• Supplied records:

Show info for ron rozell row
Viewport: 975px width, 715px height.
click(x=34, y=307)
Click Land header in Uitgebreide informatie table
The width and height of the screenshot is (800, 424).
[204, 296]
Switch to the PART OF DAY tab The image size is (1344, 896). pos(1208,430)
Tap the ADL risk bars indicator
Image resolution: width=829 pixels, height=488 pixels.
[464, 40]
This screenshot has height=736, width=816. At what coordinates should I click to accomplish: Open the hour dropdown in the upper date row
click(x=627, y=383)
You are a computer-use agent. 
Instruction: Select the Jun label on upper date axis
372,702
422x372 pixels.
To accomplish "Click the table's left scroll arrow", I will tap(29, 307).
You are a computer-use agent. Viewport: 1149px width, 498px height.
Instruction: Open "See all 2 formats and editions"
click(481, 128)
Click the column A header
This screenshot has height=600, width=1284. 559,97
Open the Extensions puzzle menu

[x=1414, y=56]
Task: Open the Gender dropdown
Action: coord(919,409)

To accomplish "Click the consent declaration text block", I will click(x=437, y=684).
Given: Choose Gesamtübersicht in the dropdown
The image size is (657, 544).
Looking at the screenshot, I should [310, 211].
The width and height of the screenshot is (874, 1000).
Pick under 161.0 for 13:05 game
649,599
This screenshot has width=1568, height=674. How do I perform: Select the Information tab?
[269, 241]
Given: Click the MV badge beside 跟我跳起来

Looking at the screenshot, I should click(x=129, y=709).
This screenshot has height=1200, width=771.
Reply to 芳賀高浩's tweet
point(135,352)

• Task brief: Retype all the data. Nothing may be left out or altered.

• Problem solution:
Show info for ron rozell row
Viewport: 975px width, 715px height.
click(x=34, y=307)
Click Land header in Uitgebreide informatie table
The width and height of the screenshot is (800, 424).
[204, 296]
Switch to the PART OF DAY tab The image size is (1344, 896). pos(1208,430)
Tap the ADL risk bars indicator
Image resolution: width=829 pixels, height=488 pixels.
[464, 40]
This screenshot has height=736, width=816. At what coordinates should I click to accomplish: Open the hour dropdown in the upper date row
click(x=627, y=383)
You are a computer-use agent. 
Instruction: Select the Jun label on upper date axis
372,702
422x372 pixels.
To accomplish "Click the table's left scroll arrow", I will tap(29, 307).
You are a computer-use agent. Viewport: 1149px width, 498px height.
Instruction: Open "See all 2 formats and editions"
click(481, 128)
Click the column A header
This screenshot has height=600, width=1284. 559,97
Open the Extensions puzzle menu

[x=1414, y=56]
Task: Open the Gender dropdown
Action: coord(919,409)

To accomplish "Click the consent declaration text block", I will click(x=437, y=684).
Given: Choose Gesamtübersicht in the dropdown
The image size is (657, 544).
Looking at the screenshot, I should [310, 211].
The width and height of the screenshot is (874, 1000).
Pick under 161.0 for 13:05 game
649,599
This screenshot has width=1568, height=674. How do I perform: Select the Information tab?
[269, 241]
Given: Click the MV badge beside 跟我跳起来

Looking at the screenshot, I should click(x=129, y=709).
This screenshot has height=1200, width=771.
Reply to 芳賀高浩's tweet
point(135,352)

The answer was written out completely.